Copy everything from "Where should I click to: Download" down to "Action: pyautogui.click(x=313, y=609)", swapping "review" for "comment" and leaving all else unchanged.

────────────────────

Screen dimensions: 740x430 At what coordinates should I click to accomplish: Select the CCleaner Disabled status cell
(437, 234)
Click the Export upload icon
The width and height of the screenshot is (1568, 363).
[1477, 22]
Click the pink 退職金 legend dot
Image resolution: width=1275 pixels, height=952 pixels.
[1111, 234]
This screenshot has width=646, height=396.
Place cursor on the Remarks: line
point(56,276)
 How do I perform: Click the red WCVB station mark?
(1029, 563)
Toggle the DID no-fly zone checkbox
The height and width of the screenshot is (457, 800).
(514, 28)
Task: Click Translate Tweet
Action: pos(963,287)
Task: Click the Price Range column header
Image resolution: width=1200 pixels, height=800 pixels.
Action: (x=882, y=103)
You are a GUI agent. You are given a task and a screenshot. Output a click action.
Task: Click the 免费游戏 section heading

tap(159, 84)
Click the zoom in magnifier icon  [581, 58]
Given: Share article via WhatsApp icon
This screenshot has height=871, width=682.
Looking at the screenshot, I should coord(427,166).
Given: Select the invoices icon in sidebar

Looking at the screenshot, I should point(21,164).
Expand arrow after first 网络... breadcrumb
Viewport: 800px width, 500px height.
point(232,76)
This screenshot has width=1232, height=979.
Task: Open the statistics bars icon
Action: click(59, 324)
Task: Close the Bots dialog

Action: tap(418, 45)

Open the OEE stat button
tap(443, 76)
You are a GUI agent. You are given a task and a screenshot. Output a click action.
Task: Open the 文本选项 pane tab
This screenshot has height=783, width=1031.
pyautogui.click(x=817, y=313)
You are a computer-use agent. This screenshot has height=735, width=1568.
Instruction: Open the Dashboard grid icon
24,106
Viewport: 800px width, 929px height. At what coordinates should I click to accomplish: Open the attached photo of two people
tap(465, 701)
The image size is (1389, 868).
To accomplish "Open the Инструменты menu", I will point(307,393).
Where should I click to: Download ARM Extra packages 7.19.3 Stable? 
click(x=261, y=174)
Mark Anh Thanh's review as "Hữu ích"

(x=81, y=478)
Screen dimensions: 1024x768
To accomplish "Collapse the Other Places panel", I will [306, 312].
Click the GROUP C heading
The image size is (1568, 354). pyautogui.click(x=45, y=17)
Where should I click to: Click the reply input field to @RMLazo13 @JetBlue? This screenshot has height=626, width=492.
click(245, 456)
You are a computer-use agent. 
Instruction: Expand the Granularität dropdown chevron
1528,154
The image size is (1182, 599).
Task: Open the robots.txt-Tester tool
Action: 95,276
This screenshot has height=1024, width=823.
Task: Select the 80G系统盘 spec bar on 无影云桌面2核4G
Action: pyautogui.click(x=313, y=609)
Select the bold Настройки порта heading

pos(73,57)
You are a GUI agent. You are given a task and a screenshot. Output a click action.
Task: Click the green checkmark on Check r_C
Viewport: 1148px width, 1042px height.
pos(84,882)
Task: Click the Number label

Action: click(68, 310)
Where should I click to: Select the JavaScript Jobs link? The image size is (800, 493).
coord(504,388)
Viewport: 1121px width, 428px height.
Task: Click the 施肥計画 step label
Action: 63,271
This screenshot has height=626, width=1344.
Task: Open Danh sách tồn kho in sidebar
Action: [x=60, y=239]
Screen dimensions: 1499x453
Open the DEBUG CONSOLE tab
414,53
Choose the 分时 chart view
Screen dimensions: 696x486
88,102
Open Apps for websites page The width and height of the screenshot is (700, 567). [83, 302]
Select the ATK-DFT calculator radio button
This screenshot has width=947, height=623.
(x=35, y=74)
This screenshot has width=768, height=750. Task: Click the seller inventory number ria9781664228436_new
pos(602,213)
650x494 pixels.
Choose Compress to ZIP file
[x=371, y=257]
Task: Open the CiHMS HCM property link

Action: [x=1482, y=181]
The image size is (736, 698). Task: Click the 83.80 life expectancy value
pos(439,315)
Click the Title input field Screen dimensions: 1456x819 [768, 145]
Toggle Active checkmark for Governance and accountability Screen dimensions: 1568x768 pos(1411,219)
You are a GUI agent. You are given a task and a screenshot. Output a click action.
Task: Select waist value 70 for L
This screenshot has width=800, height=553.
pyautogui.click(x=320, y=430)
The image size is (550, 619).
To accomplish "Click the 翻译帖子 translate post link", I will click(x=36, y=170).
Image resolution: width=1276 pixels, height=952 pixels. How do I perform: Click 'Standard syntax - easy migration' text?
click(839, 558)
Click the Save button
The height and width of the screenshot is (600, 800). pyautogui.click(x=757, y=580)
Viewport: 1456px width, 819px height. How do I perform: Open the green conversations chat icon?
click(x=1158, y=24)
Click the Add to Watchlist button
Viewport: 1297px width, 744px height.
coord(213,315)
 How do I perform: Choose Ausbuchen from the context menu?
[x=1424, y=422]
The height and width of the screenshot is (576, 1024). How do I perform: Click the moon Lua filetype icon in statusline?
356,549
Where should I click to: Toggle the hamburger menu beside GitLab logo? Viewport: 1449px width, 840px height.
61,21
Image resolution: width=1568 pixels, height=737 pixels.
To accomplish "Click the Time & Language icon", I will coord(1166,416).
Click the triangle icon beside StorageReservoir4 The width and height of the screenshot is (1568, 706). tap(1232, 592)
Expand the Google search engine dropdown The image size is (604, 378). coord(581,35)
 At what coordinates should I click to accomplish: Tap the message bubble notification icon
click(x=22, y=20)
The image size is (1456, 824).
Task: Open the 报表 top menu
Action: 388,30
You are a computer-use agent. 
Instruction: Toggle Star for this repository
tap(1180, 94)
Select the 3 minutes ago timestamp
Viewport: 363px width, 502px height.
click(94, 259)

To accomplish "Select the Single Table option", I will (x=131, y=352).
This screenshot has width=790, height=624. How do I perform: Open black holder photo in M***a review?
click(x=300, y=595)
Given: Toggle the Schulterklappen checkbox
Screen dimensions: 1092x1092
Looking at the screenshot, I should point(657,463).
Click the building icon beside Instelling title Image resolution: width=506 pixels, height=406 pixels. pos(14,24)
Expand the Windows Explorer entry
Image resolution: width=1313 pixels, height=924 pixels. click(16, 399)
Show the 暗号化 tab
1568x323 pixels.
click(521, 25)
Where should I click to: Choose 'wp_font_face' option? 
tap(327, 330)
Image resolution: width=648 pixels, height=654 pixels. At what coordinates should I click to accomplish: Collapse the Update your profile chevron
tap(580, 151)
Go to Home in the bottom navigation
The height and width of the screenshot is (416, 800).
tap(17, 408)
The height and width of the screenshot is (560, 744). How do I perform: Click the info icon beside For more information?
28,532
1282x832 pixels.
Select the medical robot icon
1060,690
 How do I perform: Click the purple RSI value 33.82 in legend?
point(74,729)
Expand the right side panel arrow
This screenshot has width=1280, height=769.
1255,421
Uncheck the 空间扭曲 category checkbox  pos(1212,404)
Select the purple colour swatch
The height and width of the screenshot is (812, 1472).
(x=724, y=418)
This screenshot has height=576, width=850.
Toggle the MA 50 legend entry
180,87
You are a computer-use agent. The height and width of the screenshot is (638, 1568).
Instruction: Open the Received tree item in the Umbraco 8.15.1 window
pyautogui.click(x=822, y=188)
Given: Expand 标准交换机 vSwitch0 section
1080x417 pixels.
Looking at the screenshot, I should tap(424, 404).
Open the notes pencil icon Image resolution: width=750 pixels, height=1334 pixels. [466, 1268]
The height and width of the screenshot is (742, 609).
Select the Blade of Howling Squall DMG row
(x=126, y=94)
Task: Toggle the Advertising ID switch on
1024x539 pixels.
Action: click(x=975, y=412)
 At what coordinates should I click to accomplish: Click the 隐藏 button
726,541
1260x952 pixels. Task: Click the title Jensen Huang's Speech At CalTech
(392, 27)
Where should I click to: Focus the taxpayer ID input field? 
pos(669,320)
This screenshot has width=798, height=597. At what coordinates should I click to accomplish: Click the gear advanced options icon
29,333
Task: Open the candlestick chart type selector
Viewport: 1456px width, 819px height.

────────────────────

▸ TASK RESPONSE:
Where should I click to: Download ARM Extra packages 7.19.3 Stable? 
click(x=261, y=174)
Mark Anh Thanh's comment as "Hữu ích"

(x=81, y=478)
Screen dimensions: 1024x768
To accomplish "Collapse the Other Places panel", I will [306, 312].
Click the GROUP C heading
The image size is (1568, 354). pyautogui.click(x=45, y=17)
Where should I click to: Click the reply input field to @RMLazo13 @JetBlue? This screenshot has height=626, width=492.
click(245, 456)
You are a computer-use agent. 
Instruction: Expand the Granularität dropdown chevron
1528,154
The image size is (1182, 599).
Task: Open the robots.txt-Tester tool
Action: 95,276
This screenshot has height=1024, width=823.
Task: Select the 80G系统盘 spec bar on 无影云桌面2核4G
Action: pyautogui.click(x=313, y=609)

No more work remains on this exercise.